The book is a collective investigation of the structuring of theses in education, the social sciences and other disciplines that commonly do not follow the standard procedures of the scientific method. To help research students design a structure for their own thesis and liberate their investigations from the constraints associated with the use of the conventional structure, it explains how the structures adopted were designed to suit the topic, methodology and paradigm. It also provides a wide range of examples to draw upon, which suit a broad spectrum of theory, methodological approaches, research methods and paradigms. Additionally, by analyzing the methodologies and paradigms, and reviewing the methodological and paradigmatic spectrum, it offers a significant contribution to the way research is conceptualized.

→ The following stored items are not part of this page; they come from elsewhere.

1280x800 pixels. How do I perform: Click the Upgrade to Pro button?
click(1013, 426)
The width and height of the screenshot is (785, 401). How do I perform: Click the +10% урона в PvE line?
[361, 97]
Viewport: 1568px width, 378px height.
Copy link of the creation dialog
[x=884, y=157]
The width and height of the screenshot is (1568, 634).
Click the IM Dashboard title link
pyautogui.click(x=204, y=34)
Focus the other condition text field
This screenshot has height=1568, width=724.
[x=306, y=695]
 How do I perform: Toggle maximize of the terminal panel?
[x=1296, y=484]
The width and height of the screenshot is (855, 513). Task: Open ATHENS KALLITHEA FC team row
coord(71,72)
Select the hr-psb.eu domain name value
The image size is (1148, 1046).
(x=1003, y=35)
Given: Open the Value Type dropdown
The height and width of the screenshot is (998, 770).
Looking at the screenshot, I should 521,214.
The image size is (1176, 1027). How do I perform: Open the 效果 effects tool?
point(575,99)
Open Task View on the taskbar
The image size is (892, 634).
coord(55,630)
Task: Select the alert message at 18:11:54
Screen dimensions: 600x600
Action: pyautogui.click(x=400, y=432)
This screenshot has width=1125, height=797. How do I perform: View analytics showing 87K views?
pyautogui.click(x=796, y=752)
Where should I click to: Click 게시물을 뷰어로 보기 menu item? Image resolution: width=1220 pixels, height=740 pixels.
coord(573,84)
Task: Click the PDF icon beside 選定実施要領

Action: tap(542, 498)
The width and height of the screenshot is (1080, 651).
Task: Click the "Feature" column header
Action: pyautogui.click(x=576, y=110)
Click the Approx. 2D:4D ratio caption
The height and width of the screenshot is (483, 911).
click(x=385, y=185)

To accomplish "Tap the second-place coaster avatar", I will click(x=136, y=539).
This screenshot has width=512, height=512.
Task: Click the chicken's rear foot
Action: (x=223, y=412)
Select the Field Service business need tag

The book addresses a number of key questions faced by students, supervisors and examiners:
•Why do examiners often find it difficult to read work in non-scientific disciplines when theses are structured in accordance with the conventional scientific method?
•Why do students in non-scientific disciplines struggle to write up the outcomes of their research in the conventional structure?
•What alternative thesis structures can be devised to better suit the wide range of methods?
•Which theories and paradigms are commonly followed in education and the social sciences and how do these perspectives influence the research process?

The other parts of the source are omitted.